***** Material for this task *****

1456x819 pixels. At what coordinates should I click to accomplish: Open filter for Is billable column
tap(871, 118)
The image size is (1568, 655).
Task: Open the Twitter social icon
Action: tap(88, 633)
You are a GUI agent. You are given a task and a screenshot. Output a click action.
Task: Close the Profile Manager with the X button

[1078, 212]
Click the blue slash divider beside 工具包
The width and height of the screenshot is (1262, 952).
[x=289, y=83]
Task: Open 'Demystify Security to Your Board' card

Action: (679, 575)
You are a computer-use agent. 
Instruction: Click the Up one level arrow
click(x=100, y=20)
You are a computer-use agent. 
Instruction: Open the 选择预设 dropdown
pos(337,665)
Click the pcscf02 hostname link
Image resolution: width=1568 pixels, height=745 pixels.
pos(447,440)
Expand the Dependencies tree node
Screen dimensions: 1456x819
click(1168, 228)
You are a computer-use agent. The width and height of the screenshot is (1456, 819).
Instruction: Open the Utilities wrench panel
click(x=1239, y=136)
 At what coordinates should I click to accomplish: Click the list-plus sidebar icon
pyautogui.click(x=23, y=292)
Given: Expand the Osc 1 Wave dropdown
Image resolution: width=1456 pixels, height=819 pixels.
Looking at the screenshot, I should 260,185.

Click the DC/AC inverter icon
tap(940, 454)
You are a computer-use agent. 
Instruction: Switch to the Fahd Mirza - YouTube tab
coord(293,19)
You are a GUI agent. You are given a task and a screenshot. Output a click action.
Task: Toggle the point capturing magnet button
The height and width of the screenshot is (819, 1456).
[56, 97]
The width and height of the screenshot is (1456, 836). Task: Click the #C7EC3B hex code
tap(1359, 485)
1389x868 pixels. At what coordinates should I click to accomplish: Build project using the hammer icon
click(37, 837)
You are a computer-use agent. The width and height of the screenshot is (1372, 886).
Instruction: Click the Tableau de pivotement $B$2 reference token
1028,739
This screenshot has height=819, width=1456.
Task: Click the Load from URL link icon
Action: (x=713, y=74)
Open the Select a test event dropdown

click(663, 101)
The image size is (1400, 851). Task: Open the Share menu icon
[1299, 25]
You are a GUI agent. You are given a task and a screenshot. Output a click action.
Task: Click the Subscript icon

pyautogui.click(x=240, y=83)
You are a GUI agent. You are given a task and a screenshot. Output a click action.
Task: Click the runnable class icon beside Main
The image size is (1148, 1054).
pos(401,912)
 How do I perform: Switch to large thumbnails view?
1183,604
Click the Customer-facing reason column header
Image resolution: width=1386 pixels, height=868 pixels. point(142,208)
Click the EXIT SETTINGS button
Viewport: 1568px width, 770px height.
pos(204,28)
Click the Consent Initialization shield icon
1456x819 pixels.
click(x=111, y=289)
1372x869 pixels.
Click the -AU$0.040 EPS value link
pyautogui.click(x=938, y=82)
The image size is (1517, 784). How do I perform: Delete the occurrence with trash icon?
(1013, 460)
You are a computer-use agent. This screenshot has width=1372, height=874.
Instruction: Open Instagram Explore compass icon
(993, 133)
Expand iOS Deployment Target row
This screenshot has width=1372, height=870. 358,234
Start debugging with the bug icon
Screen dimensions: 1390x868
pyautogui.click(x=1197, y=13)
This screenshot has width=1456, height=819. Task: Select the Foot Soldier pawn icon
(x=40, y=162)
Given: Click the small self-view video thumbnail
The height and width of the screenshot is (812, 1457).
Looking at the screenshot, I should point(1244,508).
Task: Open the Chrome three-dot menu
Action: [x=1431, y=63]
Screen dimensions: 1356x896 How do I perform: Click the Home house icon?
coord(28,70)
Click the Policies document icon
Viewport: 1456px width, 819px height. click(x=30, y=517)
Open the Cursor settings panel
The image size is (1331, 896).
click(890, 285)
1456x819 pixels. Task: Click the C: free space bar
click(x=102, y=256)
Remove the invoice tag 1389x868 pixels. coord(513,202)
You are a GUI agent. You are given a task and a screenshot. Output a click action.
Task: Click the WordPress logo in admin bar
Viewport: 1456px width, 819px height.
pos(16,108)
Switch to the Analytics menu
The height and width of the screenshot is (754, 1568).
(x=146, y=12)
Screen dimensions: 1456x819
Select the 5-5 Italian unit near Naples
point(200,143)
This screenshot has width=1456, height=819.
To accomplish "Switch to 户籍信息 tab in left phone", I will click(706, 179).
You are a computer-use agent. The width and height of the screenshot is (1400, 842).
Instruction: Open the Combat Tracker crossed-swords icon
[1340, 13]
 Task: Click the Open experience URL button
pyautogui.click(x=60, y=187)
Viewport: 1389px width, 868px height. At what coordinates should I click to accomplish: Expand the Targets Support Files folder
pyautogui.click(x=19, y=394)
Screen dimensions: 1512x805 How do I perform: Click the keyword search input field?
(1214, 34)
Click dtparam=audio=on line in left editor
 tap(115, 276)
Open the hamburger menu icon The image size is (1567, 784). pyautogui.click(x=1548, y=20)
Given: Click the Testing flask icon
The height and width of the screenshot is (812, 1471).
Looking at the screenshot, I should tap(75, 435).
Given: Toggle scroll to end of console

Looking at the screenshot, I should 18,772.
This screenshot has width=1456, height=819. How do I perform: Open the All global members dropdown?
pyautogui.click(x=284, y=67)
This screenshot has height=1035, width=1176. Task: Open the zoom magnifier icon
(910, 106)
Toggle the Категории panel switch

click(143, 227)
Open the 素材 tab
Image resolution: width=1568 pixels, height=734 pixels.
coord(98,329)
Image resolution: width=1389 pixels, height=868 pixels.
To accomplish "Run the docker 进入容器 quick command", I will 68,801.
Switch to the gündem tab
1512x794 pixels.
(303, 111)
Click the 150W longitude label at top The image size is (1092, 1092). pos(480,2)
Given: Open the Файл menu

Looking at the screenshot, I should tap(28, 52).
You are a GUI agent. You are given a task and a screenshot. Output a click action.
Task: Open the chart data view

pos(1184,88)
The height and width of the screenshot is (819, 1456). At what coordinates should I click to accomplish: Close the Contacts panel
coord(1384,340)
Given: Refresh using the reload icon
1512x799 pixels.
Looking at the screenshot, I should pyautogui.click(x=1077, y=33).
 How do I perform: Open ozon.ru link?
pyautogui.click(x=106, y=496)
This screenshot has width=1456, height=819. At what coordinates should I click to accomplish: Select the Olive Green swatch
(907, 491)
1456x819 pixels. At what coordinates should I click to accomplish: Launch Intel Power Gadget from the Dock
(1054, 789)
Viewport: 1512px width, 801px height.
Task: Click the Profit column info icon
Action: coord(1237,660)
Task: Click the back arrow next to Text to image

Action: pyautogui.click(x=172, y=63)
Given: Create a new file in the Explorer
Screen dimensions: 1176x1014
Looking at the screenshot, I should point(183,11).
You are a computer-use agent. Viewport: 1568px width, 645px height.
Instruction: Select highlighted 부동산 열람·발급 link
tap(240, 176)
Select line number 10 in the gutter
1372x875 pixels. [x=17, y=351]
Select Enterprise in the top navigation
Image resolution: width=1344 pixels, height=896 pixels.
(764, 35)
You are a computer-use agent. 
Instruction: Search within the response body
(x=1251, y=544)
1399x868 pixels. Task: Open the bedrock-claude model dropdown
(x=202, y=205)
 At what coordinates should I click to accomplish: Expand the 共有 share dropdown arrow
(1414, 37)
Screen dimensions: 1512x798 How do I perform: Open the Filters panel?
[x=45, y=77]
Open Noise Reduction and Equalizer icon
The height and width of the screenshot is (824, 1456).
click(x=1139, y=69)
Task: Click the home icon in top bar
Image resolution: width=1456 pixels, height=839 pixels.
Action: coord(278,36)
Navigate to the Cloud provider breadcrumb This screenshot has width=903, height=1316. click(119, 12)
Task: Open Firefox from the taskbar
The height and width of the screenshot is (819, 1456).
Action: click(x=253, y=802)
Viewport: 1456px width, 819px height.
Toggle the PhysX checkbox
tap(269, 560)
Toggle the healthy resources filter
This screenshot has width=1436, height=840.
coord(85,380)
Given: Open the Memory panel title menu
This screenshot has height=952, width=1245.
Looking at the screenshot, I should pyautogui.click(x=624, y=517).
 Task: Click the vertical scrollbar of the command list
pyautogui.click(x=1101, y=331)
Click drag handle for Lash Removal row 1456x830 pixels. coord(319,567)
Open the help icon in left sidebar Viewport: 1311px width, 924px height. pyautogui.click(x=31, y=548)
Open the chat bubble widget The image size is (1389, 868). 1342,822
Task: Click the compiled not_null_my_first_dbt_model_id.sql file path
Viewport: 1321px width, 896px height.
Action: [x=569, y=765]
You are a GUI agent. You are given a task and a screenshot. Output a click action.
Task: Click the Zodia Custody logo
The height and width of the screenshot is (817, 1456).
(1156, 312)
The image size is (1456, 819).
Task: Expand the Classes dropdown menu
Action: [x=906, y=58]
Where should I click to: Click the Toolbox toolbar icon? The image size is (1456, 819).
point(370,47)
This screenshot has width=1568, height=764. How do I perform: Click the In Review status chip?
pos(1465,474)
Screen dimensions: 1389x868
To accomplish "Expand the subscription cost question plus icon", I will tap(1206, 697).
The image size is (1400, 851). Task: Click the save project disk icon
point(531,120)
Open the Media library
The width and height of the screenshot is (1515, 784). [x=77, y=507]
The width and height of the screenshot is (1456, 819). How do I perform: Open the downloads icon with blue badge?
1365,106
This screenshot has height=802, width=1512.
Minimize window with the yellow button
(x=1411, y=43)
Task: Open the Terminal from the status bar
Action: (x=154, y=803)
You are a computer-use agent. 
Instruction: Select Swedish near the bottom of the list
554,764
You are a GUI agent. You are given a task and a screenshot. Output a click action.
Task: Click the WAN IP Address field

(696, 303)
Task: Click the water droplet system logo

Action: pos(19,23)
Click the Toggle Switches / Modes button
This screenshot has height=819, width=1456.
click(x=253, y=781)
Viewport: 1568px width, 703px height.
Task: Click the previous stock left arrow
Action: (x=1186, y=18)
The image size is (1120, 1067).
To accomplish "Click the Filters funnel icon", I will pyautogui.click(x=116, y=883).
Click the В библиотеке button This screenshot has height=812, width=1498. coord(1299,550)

*****

Each line in the entries above, starting at the line with "1399x868 pixels. Task: Open" and ending at the line with "Open Noise Reduction and Equalizer icon", is to be printed exactly, and only those lines.

1399x868 pixels. Task: Open the bedrock-claude model dropdown
(x=202, y=205)
 At what coordinates should I click to accomplish: Expand the 共有 share dropdown arrow
(1414, 37)
Screen dimensions: 1512x798 How do I perform: Open the Filters panel?
[x=45, y=77]
Open Noise Reduction and Equalizer icon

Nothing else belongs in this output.